|
Biological
data possess many special characteristics that makes biological data
management challenging.
Biological
data is highly complex when compared with most other applications. Definitions
of such biological data must be able to represent a complex substructure
of data as well as the relationships and to ensure that no information
is lost during the biological data modeling. The data model must be
able to represent any level of complexity in any data schema, relationship,
or schema substructure and not just in a hierarchical, binary, or tabular
data format. For example, the NCBI biological data model treats a biological
sequence as a simple integer coordinate system with which diverse data
can be associated. A wide range of data is closely linked to the coordinate
system such as the sequence of the amino acids. (Ostell & Kans 2001)
The
amount and range of variability in data is high. Thus, there must be
flexibility in handling data types and values. Frequent exception to
biological data structures may require a choice of data types for a
given piece of data. Also, there are often overlap in the data types
between the different organisms and the different genome projects.
Schemas
in biological databases change at a rapid pace. It is currently not
possible in most relational and object database systems to extend the
schema. So, nucleotide sequence databases like GenBank re-release (currently
the NCBI-GenBank FlatFile Release 123.0 on April15, 2001) the entire
database with new schemas instead of incrementally changing the system
as changes become necessary, though this may seem transparent to the
user.
Representations
of the same data by different biologists will most likely be different
(even when using the same system). Given the complexity of biological
data, there are many ways to model any given entity generally with the
results dependent upon the emphasis of the designer. Despite two individuals
may produce different data models if asked to interpret the same entity,
the models will have numerous points in common. It is extremely useful
for scientists to be able to run queries across these common points
to understand the connection between seemingly unrelated concepts. This
can be accomplished by linking data elements in a network of schemas.
Most
biologist will not care or know about the data structure or the schema
design.
Thus, the interface to the biological database/resource should display
information to the user in a manner appropriate for the problem being
addressed and that reflects the underlying data structures. That is,
database access should be a transparent, intuitive user interface. A
transparent system hides the implementation details from the users (e.g.

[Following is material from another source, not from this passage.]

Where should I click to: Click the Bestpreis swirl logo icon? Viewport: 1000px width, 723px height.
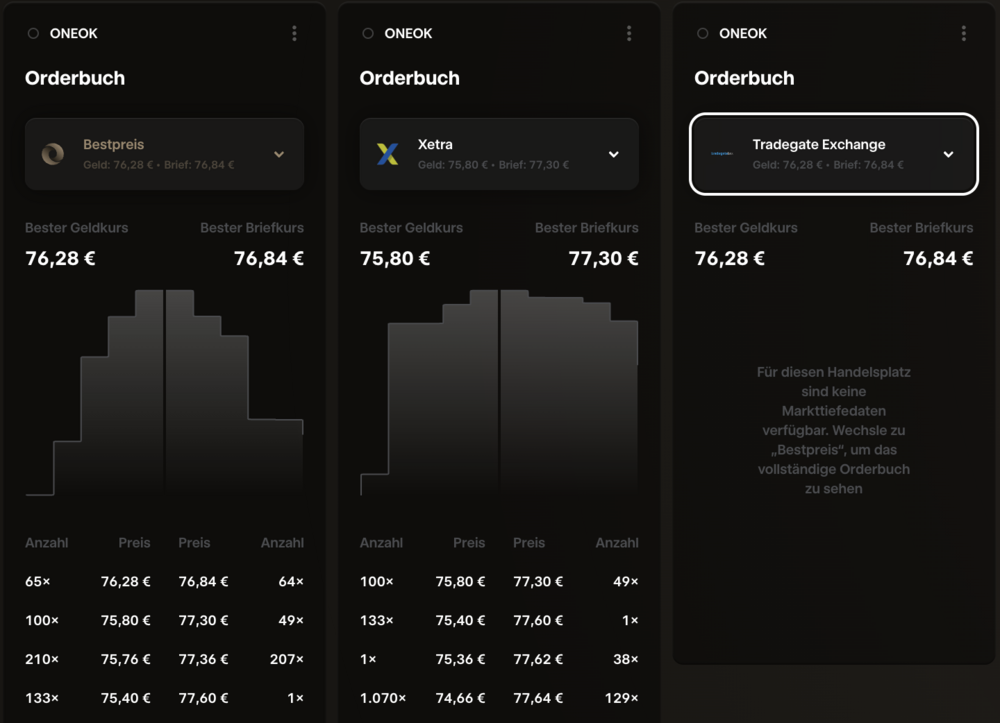(53, 154)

in a centralized system the data = storage system is shielded from the
user while in a distributed approach both the data and the network is
shielded from the user). A fully transparent system (whether centralized
or distributed) provides a high level of support for the development
of complex applications which is especially necessary for biological
data. An intuitive system reduces the demand for documentation and reduces
the time to learn. Often the view into the database is via a web interface
(for the casual/general user) usually with preset search forms which
may limit access into the database since there is a finite combination
of preset search forms. A command line interface (for the power user)
often provide additional combination of queries, especially in conjunction
with a scripting language. It is generally accepted that 95% of the
users use 5% of the computing resource (usually via a web interface)
while 5% of the users use 95% of the computing resources (usually via
a command-line interface).
The
context of data provides additional meaning for its use in biological
applications. The more contexts integrated together can provide a richer
interpretation of a biological data value, however isolated data values
are meaningless in biological systems. Similarly, "145" is meaningless
with out units and context, e.g. gene 145, gene begins at position145,
gene ends at position 145, taxonomy identification 145, number of bases
145, etc.
Defining
and representing complex queries are extremely important to the biologist.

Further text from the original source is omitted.